Немецкие летчики расширили площадь бомбометания. Бомбили берег реки, те окопы, что успели отрыть бойцы, готовясь к обороне, немногие зенитные орудия, что вели и вели огонь по пикирующим бомбардировщикам. Часть истребителей из тех, что прикрывали бомбардировщики сверху, тоже ринулась к земле. Длинноносые «мессеры» проносились на больших скоростях, били из пулеметов по всей линии обороны, по зенитчикам, свечой взмывали вверх, разворачивались вновь и вновь неслись к земле.

Буквально накануне бомбежки штаб дивизии перебрался из деревни в лес. По этой причине Грязнов наблюдал налет немецких самолетов с окраины леса. Он стоял, вжавшись спиной в ствол корявой березы, сжимая в руке рукоятку пистолета, думая о безнаказанности немецких летчиков, досадуя на зенитчиков, на то, что сбить им удалось один самолет. Досада брала Грязнова и оттого, что мало ответного огня было с земли. Стрелять по самолетам должен был каждый боец, лежа, со спины, как о том и говорилось в наставлениях, а этого Грязнов и не видел. В слепой досаде он не заметил, как самолеты сместились к лесу, закружили, выбирая цель, чтобы в тот же миг устремиться к земле. Грязнов услышал нарастающий вой, вскинул голову, поборов желание спрятать ее от этого воя, увидел ветви, проблески сини, косые полосы, лучей, проколовшие крону. В тот же миг ударила по ногам земля. В тот же миг потемнело в глазах. На какое-то время он потерял сознание. Потому что, когда очнулся, вновь стал видеть, определил, что лежит в траве, в стороне от дерева, под которым только что стоял. Отвратительно пахло кислым. В горле застрял ком. Этот ком мешал дышать. Грязнов открывал и закрывал рот, не мог протолкнуть воздух в легкие, ощущал острую боль в ушах. Рядом раздался еще один взрыв. Снова его крутануло по траве. В легкие ворвался воздух. Он глубоко вздохнул, закашлялся, пытался встать. Земля закружилась, поднялась, он уперся в нее ладонями. Пополз к деревьям. Скатился в щель.

Отдышавшись, Грязнов обнаружил потерю. Не оказалось пистолета. Причем в первый момент он удивился не факту потери личного оружия, без которого и рядового бойца не примут в медсанбат, если до того дело дойдет, удивился своему отношению к факту потери. Не всполошился, не озаботился. Подумал об этом вяло, как о чем-то незначительном.

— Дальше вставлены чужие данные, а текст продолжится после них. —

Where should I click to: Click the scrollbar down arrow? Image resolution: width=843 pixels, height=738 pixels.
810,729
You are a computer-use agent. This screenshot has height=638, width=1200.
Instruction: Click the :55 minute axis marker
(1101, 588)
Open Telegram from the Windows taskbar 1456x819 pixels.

Над щелью в это время тенью пронесся воющий истребитель. Грязнова осыпало песком. Земля передала телу резкие удары. Он схватился за пустую кобуру, только тогда полностью осознал потерю. Озлобился. В злобе выскочил из щели, побежал, пригибаясь к опушке, стал шарить в траве в поисках потери. Ему повезло, пистолет лежал возле березы, возле которой он стоял, досадуя на недостаточность ответного огня. Послышался гул приближающегося самолета. Грязнов бросился к березе, вжался в ее ствол. Отметил про себя, что боль в ушах отпустила, сознание заработало более четко. Увидел посыльного. Окликнул его. Посыльный сообщил о вызове в штаб.

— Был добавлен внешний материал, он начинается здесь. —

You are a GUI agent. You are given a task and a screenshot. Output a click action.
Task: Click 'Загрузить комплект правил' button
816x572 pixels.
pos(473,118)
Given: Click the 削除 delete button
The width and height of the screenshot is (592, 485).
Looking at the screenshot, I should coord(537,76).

Та бомбежка явилась началом последующих атак немцев. Грязнов до сих пор помнил оголтелость, другого слова он не находил, с которой гитлеровцы лезли и лезли на позиции дивизии.

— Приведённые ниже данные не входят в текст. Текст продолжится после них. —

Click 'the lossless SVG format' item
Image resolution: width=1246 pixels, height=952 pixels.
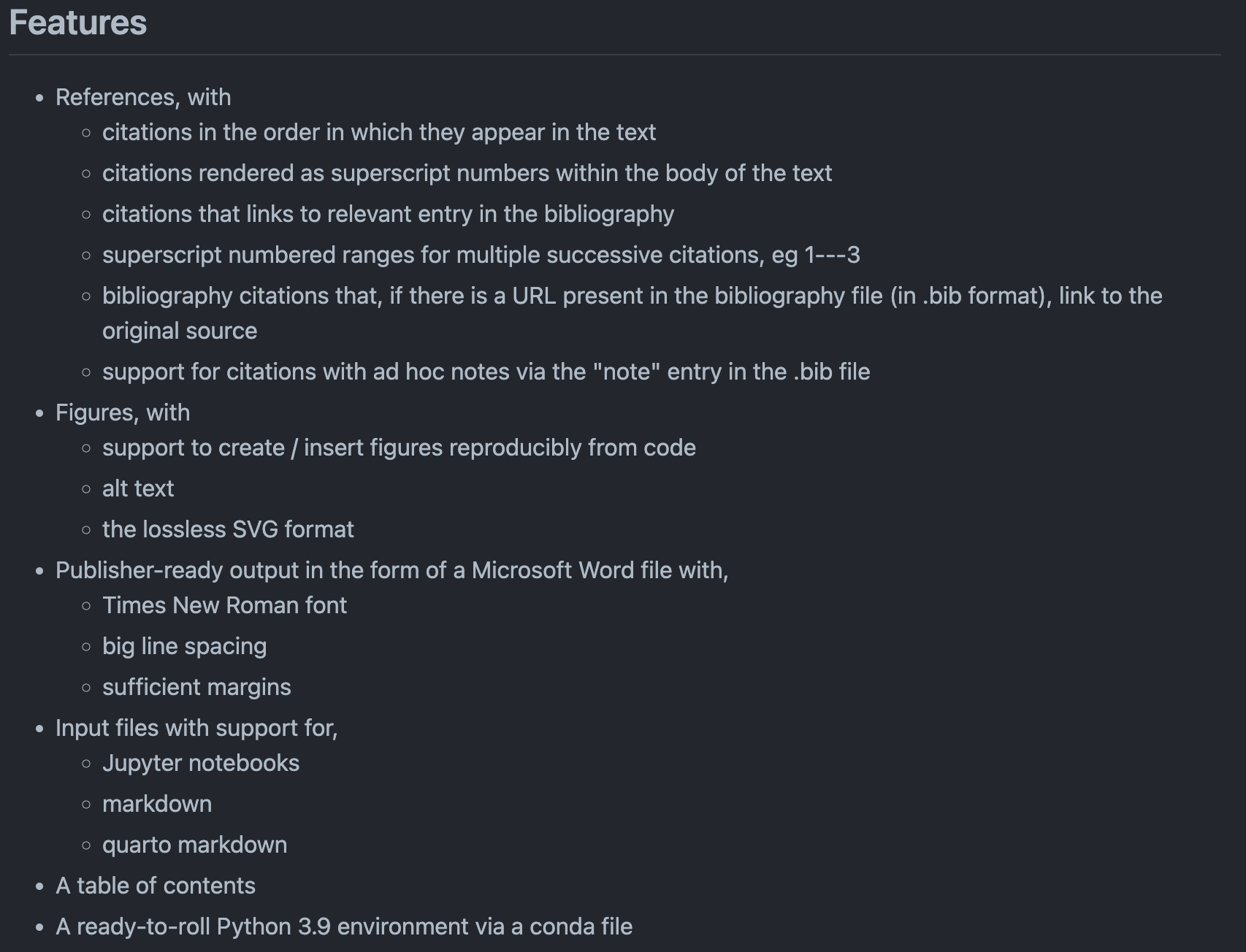[228, 529]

Первые атаки он не видел. В тыл дивизии немцы выбросили десант, пришлось собирать людей, блокировать рощу, десантников, пришлось самому вести нелегкий бой. Когда вернулся в штаб, день клонился к закату. Немцы не прекращали атак. Они уже достаточно изучили оборону дивизии, давили огнем каждый очаг сопротивления, лезли под прикрытием танков, с мощной огневой поддержкой, постоянно вызывали авиацию.